▸ **TASKS TO PERFORM**:
a) Translate this sentence from the article on New Haven's bond ratings into Spanish: "Anticipating an upswing in city finances, Fitch upgraded New Haven's bond ratings ahead of nearly $100 million in offerings."
b) Rewrite the article on New Haven's bond ratings from "PHOTOS | New" up to and including "million in offerings.", changing "bond ratings" to "credit ratings".

▸ **TEXT SEGMENT**:
-- Opening Marker --

Ratings agency upgrades economic outlook for New Haven

PHOTOS | New Haven BIZ Mayor Justin Elicker presents his 2020-21 budget proposal.

Anticipating an upswing in city finances, Fitch upgraded New Haven’s bond ratings ahead of nearly $100 million in offerings. 

Two sets of bonds — $54 million in series A 2021 general obligation bonds and $39 million of taxable series B —  were assigned BBB ratings. The agency upgraded New Haven’s ratings outlook from “stable” to “positive.”

The bond sales are scheduled for the week of Oct. 18, with the series A funding a slate of city and school improvements and the series B used to refinance a portion of the New Haven’s outstanding general obligation bonds to cut costs.

“The outlook revision to positive reflects the projected maintenance of adequate reserves through fiscal 2021 and improvement in city revenues primarily from the state’s revised PILOT [Payment in Lieu of Taxes] program, which will help absorb growth in city spending,” Fitch said in a statement.

-- Closing Marker --

▸ **AVAILABLE DATA**:
-- Opening Marker --

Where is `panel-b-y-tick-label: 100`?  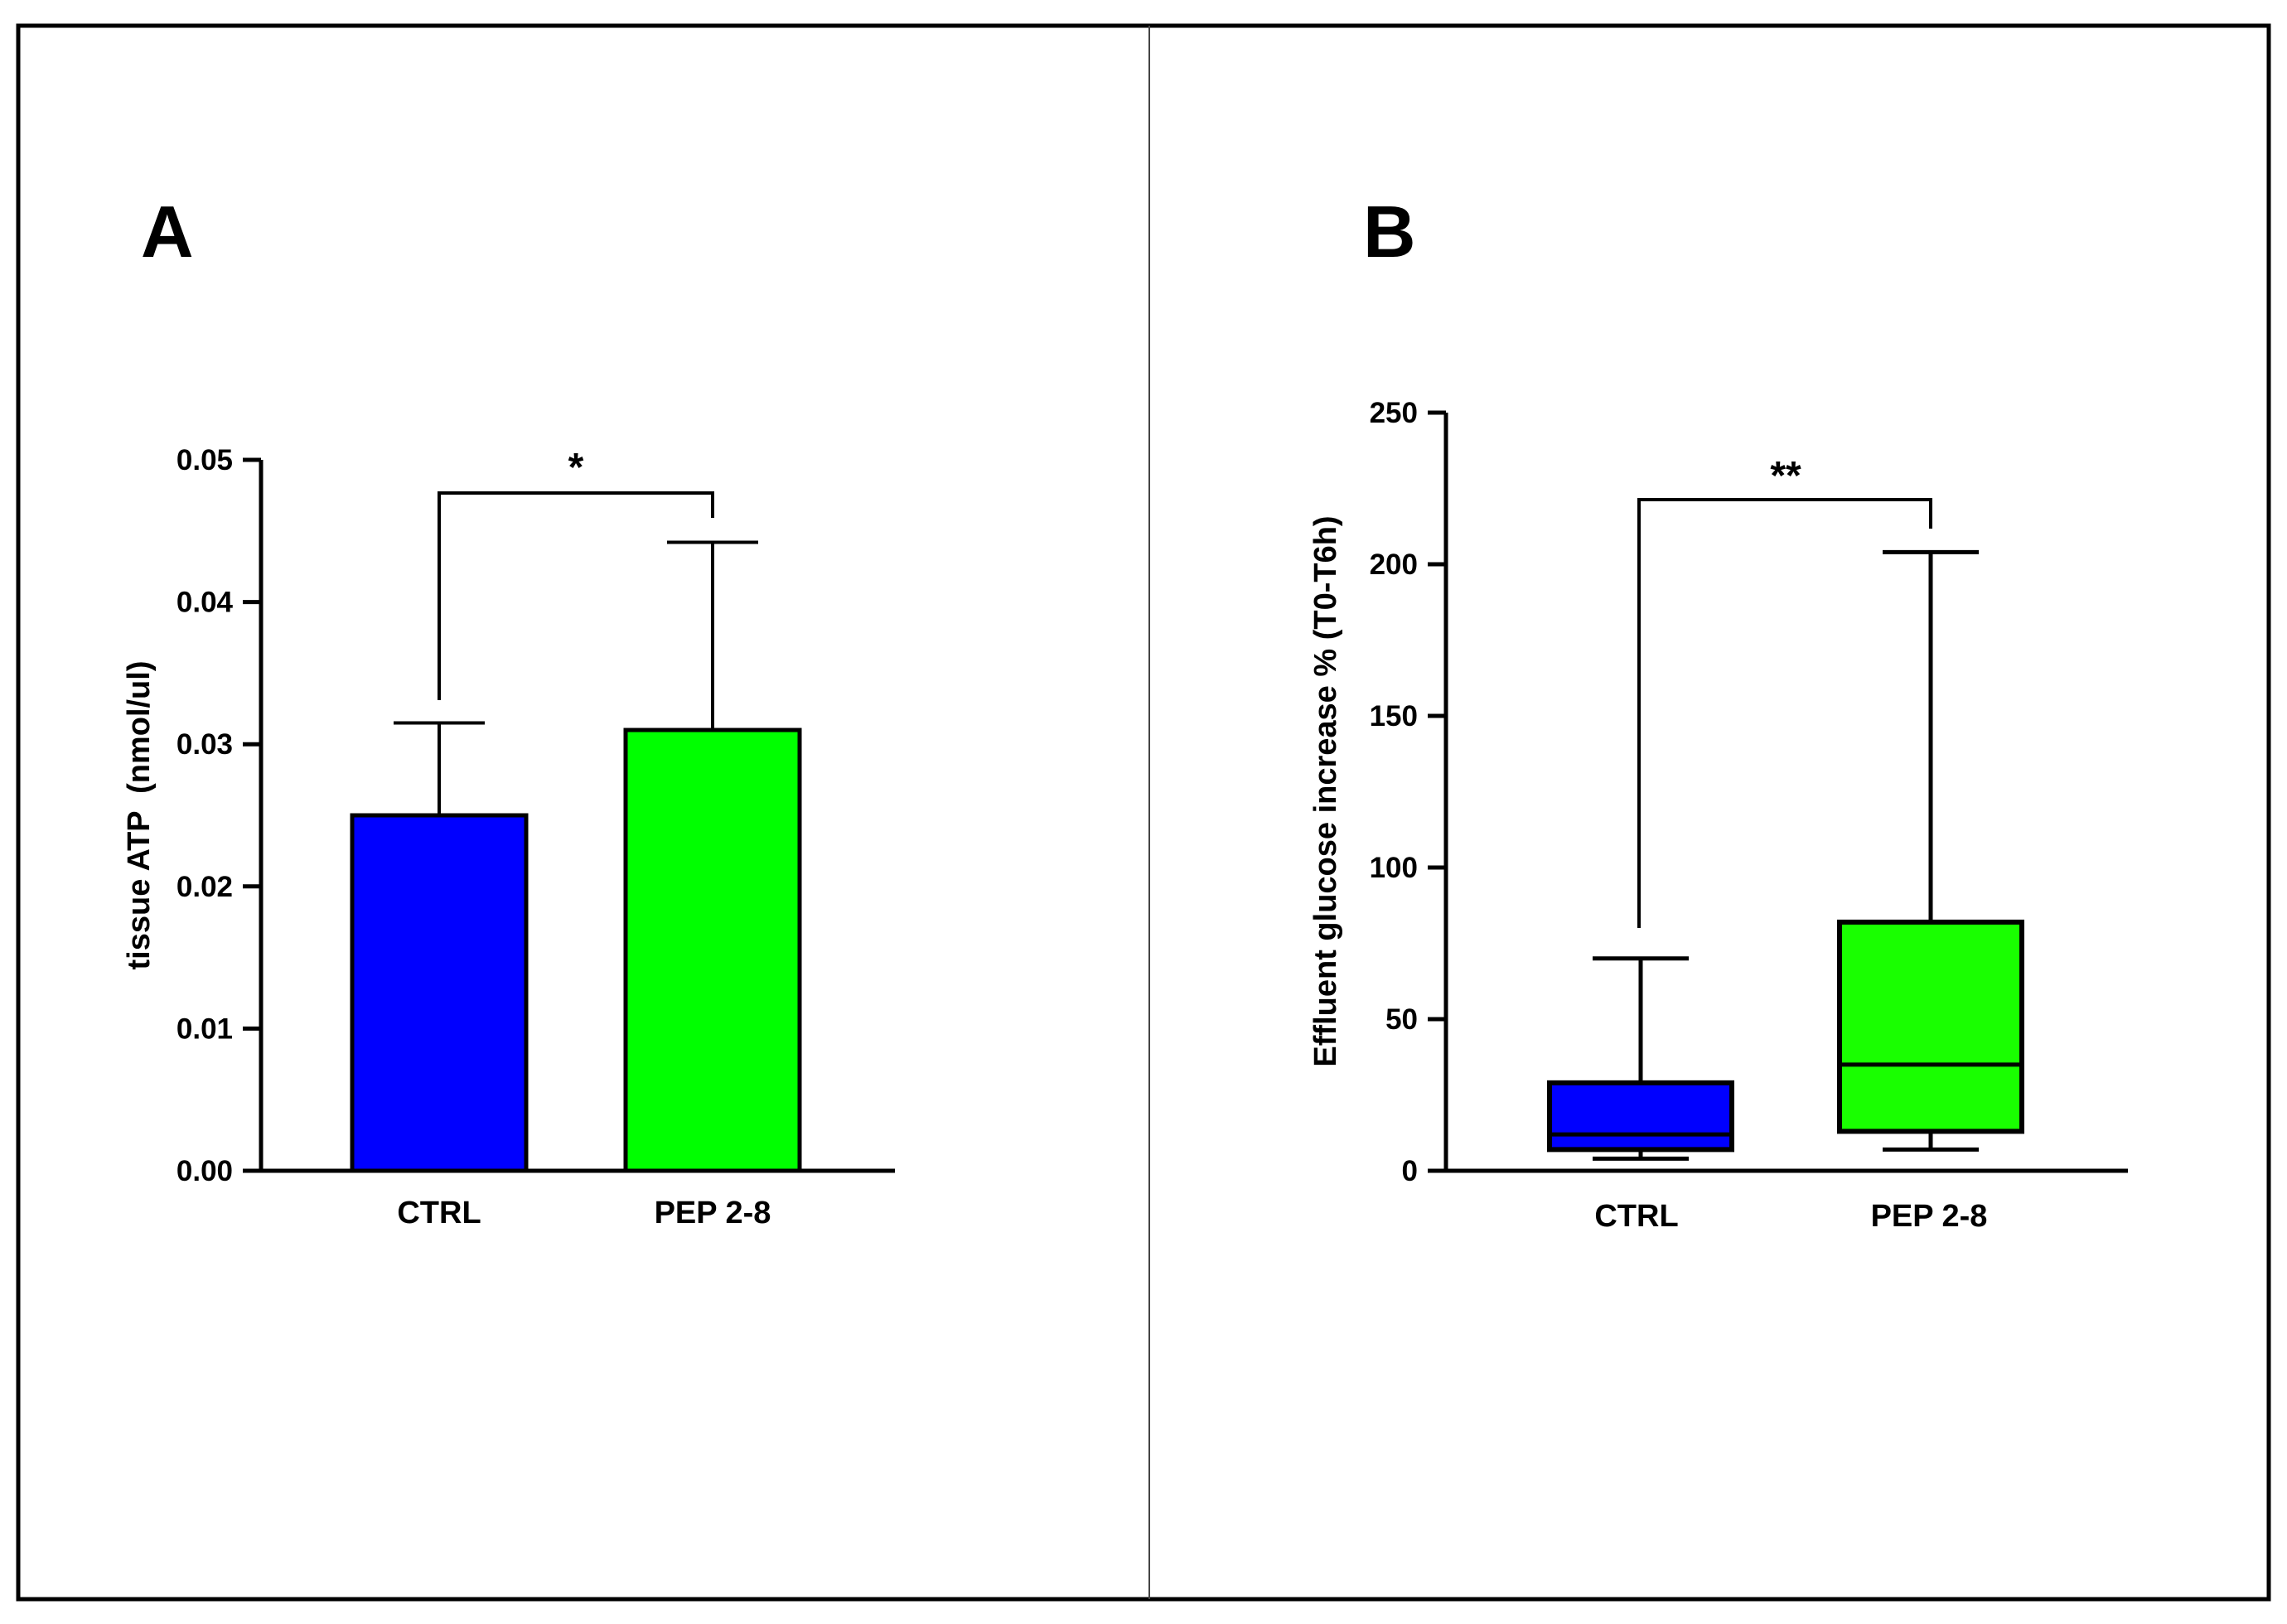
panel-b-y-tick-label: 100 is located at coordinates (1394, 868).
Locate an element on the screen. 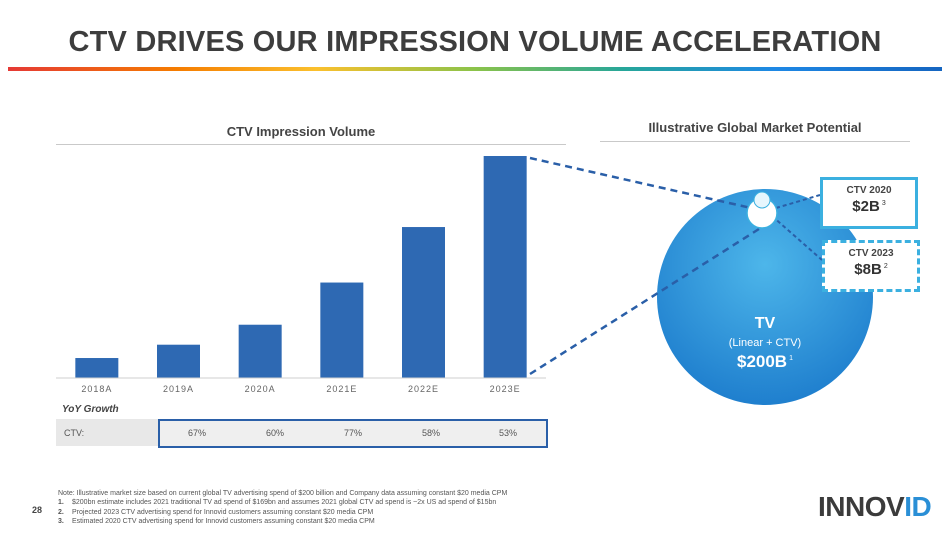  yoy-value: 67% is located at coordinates (196, 433).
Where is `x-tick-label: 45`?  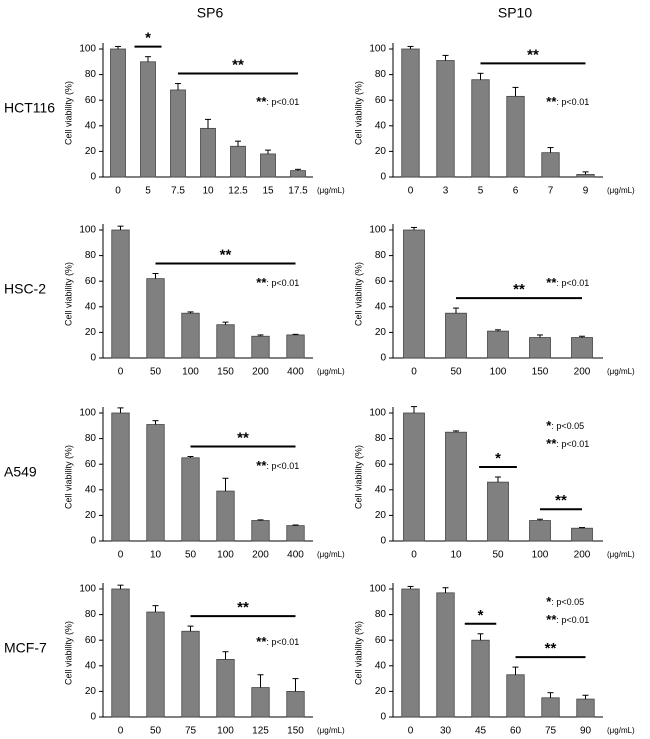 x-tick-label: 45 is located at coordinates (481, 732).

-- Closing Marker --

▸ **EXERCISE ANSWERS**:
a) Anticipando una mejora en las finanzas municipales, Fitch elevó las calificaciones de los bonos de New Haven antes de emisiones por casi 100 millones de dólares.

b)
PHOTOS | New Haven BIZ Mayor Justin Elicker presents his 2020-21 budget proposal.

Anticipating an upswing in city finances, Fitch upgraded New Haven’s credit ratings ahead of nearly $100 million in offerings.